Activity:
Copy exactly the stretch of lines from the one holding "This screenshot has height=500, width=900." through the last line of the data below, inclusive. Leave out pictures.

Dataset content:
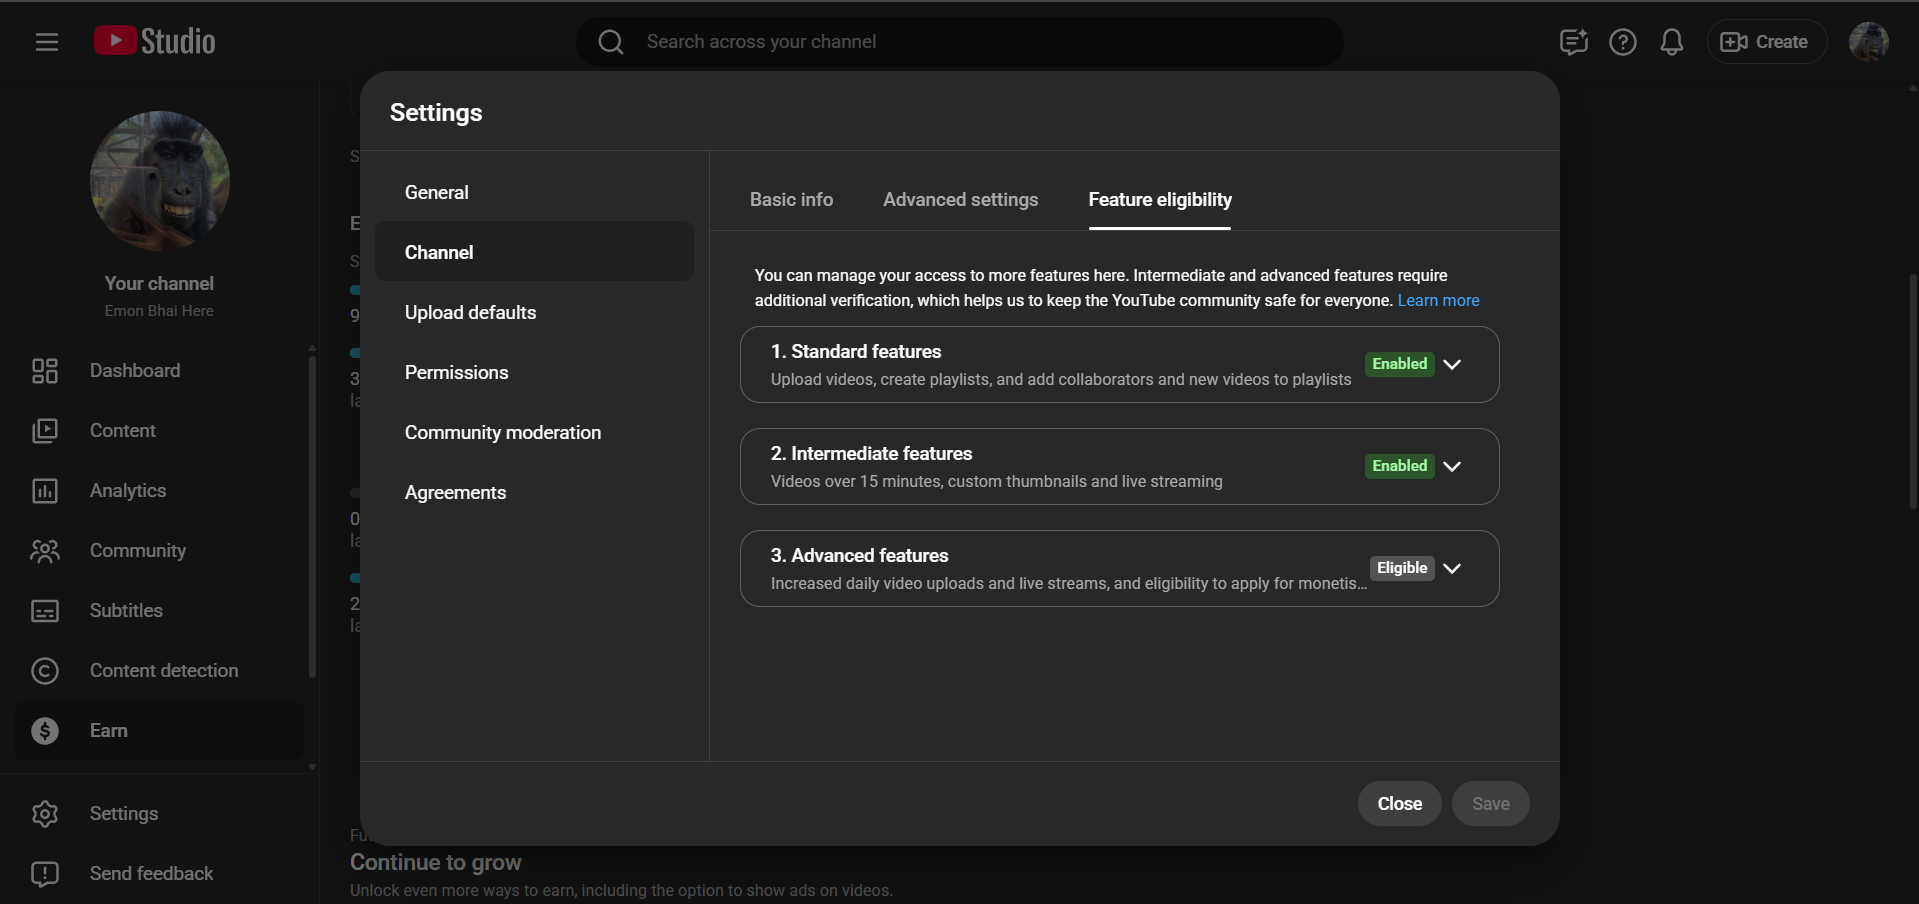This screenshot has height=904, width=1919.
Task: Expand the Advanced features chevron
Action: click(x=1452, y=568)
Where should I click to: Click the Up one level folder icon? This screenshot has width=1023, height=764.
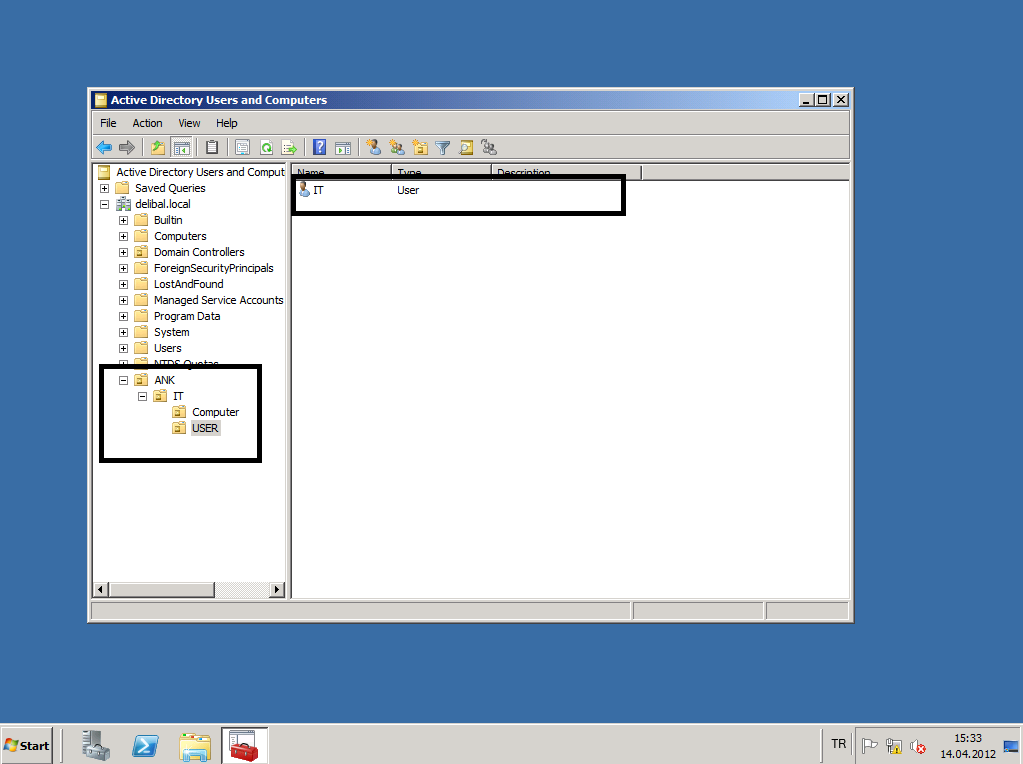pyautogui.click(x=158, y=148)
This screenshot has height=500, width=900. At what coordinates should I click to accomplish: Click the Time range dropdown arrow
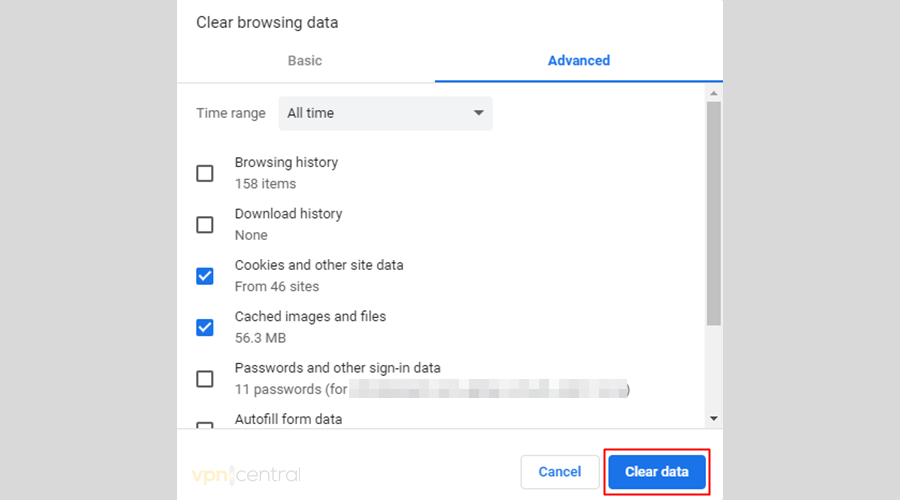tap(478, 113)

Response to this exercise:
This screenshot has height=500, width=900. At what coordinates should I click to accomplish: Click the Time range dropdown arrow
tap(478, 113)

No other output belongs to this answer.